During the first couple of weeks after delivery, your hormones may be all over the place as your body tries to balance itself out. One moment you may feel fine, and the next you’re in tears. The “baby blues,” as they’re often called, are quite common as your body and your life adjust to having a baby. However, if feelings of depression or sadness last longer than the first couple of weeks, talk to your doctor to see whether you may be experiencing postpartum depression.
3 weeks
By three weeks in, you’ve probably gotten a bit more accustomed to your baby’s patterns and are beginning to get the hang of nursing or bottle feeding. During this time, it’s important to continue to handle your body with care, but you can very slowly start to resume some of your regular activities as your strength starts to return. It’s okay to take a walk around the block at this point, but your body is still healing. Don’t start marathon training or having sex yet. You may also still be experiencing some bleeding, but it should have slowed significantly by this point.
6 weeks
At six weeks after delivery, it’s time for a check-in with your doctor to see how you’re healing. You may feel mostly recovered at this point, and your doctor will want to ask you about your physical and mental status. Bleeding should be down to just spotting at most, and your uterus will be back to its pre-pregnancy size. At this doctor's visit, you’ll likely be cleared for both exercise and sex (but it’s important to continue to take it slowly for both). Your regular menstrual period may return, or it may not come back for a while if you’re nursing. Many people also begin to experience hair loss as hormones are trying to level out.

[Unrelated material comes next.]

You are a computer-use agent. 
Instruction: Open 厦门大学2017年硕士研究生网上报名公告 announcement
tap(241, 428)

Postpartum Recovery Tips and Essentials
Many people create postpartum recovery kits while they’re still pregnant to make the healing process go as smoothly as possible once they’re home. Here are a few items you’ll want to include:
- Maxi pads, at least a couple of weeks’ worth.
- Witch hazel. This is a must-have in any postpartum recovery kit. Soak maxi pads and freeze to create homemade frozen “padsicles” to ease vaginal pain. Small round cotton pads soaked in witch hazel can help with postpartum hemorrhoids.

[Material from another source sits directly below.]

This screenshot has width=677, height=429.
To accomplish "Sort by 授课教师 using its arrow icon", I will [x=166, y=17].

- Peri or squirt bottle to rinse off your perineal area while urinating as the area heals.
- Over-the-counter pain relievers, like ibuprofen and acetaminophen, to help with perineal pain and overall aches and cramps.
- Comfy underpants. Opt for cotton or hospital gauze underwear.
- Sitz bath, a little tub is designed for you to just sit and soak away postpartum soreness.
- Postpartum recovery belt to help keep things in place as your abdomen shrinks back to size.
- Lidocaine spray to ease the discomfort of hemorrhoids.
- Stool softener to help with constipation.
- Heating pad to alleviate abdominal cramping or aches and pains in your breasts.
- Nursing pads to help manage leaking breast milk.
- Nursing bras to minimize soreness and make breastfeeding simpler.
- Lanolin or other nipple balms to prevent and treat cracked nipples.
The Takeaway on Postpartum Recovery
The postpartum recovery period is thrilling and stressful at the same time. But by following these postpartum recovery tips, doing your best to care for both yourself and your baby, and having patience with the process, you'll get through it and heal fully. And while you're at it, don't forget to savor this remarkable stage with your newborn. It will be over before you know it!